Scale Amazon Elasticsearch Service for AWS Database Migration Service migrations

A common pattern for web application architecture includes a database for application data coupled with a search engine for searching that data. Many relational and even nonrelational databases offer rudimentary search capabilities. However, search engines add true, complex, natural-language search with relevance and Boolean expressions to other database offerings. As Werner Vogels pointed out recently, a one-size-fits-all database doesn’t fit anyone. You use a relational or NoSQL database for the source of truth for your data, and a search engine (database) for searching that data.

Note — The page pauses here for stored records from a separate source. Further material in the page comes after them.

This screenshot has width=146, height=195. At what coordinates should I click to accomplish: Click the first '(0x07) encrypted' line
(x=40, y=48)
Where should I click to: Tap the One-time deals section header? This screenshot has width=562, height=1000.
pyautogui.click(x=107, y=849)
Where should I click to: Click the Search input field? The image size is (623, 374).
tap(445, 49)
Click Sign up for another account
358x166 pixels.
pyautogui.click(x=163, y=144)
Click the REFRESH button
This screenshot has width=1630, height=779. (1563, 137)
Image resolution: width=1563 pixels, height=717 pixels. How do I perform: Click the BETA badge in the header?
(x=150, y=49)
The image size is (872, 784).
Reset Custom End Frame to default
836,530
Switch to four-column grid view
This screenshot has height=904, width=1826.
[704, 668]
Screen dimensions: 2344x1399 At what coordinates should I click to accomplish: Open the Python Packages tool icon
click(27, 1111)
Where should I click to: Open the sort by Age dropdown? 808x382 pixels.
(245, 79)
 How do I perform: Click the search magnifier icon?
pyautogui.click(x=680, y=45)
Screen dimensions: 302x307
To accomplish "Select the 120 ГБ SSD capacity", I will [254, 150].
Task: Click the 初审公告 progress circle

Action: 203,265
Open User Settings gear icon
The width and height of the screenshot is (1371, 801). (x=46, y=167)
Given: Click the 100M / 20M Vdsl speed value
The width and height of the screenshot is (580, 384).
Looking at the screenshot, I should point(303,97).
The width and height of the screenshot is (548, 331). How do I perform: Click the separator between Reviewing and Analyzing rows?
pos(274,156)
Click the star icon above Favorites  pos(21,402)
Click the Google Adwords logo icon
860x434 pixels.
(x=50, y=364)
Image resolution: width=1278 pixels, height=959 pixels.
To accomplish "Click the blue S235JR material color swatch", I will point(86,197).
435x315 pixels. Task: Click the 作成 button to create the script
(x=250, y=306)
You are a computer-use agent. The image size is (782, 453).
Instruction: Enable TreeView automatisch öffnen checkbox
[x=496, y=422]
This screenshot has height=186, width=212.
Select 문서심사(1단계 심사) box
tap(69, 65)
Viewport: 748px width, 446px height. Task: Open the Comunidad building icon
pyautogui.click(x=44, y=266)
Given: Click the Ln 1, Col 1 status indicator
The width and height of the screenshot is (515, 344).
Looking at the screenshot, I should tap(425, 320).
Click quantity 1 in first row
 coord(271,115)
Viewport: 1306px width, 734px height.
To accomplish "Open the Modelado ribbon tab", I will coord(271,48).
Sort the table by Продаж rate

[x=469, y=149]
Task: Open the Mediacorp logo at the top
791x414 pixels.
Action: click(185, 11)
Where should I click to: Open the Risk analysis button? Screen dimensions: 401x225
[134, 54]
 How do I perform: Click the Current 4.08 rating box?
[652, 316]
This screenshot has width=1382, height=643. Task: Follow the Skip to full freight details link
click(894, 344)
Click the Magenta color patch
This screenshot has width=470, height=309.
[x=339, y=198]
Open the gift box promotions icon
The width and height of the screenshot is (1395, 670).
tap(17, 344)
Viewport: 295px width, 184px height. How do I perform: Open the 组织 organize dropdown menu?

How do you get your data from your database to Amazon Elasticsearch Service (Amazon ES), and how do you keep the two systems in sync? Until recently, you had to write scripts or augment your pipeline to bootstrap and synchronize your database with Amazon ES. In November 2018, AWS Database Migration Service (AWS DMS) added support for Amazon ES as a target for database migration. With AWS DMS, you can bootstrap your data into Amazon ES, and keep the systems in sync with the change data capture (CDC) facility of DMS.

This post gives you scale recommendations so that your Amazon ES domain has sufficient resources to process your DMS tasks. As with all scale recommendations, these are generalizations. Your mileage will vary!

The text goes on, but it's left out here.